I like how the two passages interplay this morning.  Paul writes to the Romans about loving ones neighbor in the first passage.  Then in the second passage Paul writes to the Galatians and says “Stop Biting!!”   Its funny if you think about it.  When we stop loving others we start getting critical.. whiny.. jealous.. gossipy and… well.. sort of biting. Honestly, when I look around, one of the greatest ways we fail to love each other is biting.  This gossiping, whiny and critical attitude towards others.  Aside from Mike Tyson and Louis Saurez.. do you know who gets whiny and starts biting?  Children.  Toddlers mostly.  We’re never going to love others well until we stop biting.  Doesn’t mean you can’t disagree with others.  You can.  Just don’t bite them. Give it some thought.. we’re all biters… who do we need to stop biting?

We the people …

Rom 13:1-7

Can you think what motivated Paul to write these things? Picture yourself for a moment in Rome, under house arrest or in a prison cell, as you speak these words. Would you say the same things? Would you encourage people to be submissive to the authorities the same way Paul is speaking?

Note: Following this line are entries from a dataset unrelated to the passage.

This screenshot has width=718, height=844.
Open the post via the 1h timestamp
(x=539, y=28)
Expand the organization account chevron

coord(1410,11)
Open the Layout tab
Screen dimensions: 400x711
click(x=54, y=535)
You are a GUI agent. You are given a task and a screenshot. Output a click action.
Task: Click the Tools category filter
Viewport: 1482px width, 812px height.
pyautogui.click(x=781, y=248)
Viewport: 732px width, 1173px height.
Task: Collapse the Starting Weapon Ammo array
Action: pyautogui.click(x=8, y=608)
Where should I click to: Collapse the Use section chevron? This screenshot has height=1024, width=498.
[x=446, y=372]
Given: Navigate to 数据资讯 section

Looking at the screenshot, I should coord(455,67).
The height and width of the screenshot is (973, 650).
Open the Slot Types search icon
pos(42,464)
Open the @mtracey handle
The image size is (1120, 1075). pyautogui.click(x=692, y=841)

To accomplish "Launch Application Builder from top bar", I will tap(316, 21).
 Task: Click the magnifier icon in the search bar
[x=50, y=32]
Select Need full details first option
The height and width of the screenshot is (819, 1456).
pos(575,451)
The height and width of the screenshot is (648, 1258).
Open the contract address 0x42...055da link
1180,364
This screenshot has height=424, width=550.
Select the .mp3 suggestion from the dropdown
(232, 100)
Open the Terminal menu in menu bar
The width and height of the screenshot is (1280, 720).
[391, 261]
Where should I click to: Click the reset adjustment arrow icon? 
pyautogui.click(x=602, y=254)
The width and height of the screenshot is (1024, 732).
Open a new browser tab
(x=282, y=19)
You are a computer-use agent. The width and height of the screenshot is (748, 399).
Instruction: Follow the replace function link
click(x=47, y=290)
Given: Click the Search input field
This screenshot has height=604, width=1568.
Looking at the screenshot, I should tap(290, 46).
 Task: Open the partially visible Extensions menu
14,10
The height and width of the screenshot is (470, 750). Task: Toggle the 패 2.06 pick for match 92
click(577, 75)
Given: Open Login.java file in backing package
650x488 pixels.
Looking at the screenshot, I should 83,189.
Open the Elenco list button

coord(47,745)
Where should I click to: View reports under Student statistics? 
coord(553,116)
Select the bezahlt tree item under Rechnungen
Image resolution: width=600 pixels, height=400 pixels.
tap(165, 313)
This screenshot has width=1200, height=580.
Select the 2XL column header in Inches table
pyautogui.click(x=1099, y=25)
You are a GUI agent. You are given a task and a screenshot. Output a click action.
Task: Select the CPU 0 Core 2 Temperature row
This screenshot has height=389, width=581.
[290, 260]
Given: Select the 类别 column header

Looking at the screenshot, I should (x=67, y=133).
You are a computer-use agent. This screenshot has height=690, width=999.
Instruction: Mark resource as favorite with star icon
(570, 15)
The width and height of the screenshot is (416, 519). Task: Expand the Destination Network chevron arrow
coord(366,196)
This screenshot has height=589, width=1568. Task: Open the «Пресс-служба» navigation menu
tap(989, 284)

Some of those answers might be hard for us in our context today, because we live in a country governed by a constitution where individuals rights are at the center, where liberties and freedoms make the very fabric of our society.

Few years back when I became a citizen of this country, I had made a pledge to uphold the values and follow the rules of this great nation. in 2002, when I made US my home, I received a letter from President Bush addressed to all the people that took to journey to US and emigrate here. The letter simply said, be part of us, we welcome you be a good citizen, get involved, we need your gifts and talents, your energy and all you have to offer.
I think about that welcome letter from time to time, and I also think about my Christian responsibilities as citizen in the light of what Paul is writing. We are good citizens not out of fear, but because of who we are as Christians, as people of this land, we are all that because we live under the understanding that God is a God of peace and order. Faith has a way of changing things, ideas and people. Faith has a way of taking each one of us and our thinking and help us become better people, because we start to understand the principals that govern our lives in Christ.

This is my experience with this text. How about you? How do you see it? How do you understand the concept of submission?

I would love to hear your comments on this text, so please don’t be shy.

Bo M.

Loving outsiders…


Today’s Passage:  Rom 12:9-21

I want to focus on how Paul talks about loving those outside the Christian community, by living in such a way that fosters peace. “Do not repay anyone evil for evil … Do not be overcome by evil.” It’s an important thought today – let’s face it…there is enough ill will in this world that we shouldn’t add to it ourselves.  Instead, how do we show love?  How do we not act as judge?  How do we live in light of God’s grace and mercy in our dealings with those outside the Christian community…and, for that matter, within the Christian community?

I have to be honest…it isn’t always easy – there are a great many things I don’t like and this influences my thinking.  Because what Paul is really talking about in today’s passage is not simply a matter of holding one’s tongue or practicing self-control when confronted.  No, he is saying initiating good – doing good for those who are our opponents…overcome evil with good.

Romans 12 provides us a Christian ethic in terms of our relationships…marked by humble, generous love, no matter the character or status of those to whom Christians relate. We saw it in Rom 12:1-2:  presenting ourselves as living sacrifices – giving everything we have for the good of others – to be transformed, our minds renewed, to know and do God’s will.  I think this is the context of true love for us to ponder today.  True love requires us to live alongside and engage with others in a full-bodied way.

How can we, engage with others in practical and physical ways – loving outsiders…those outside of First Pres to point them to Jesus?  How can we engage with those who oppose Christianity and be salt and light to them?  As Matt indicated Monday…may God bring out the best in each of us!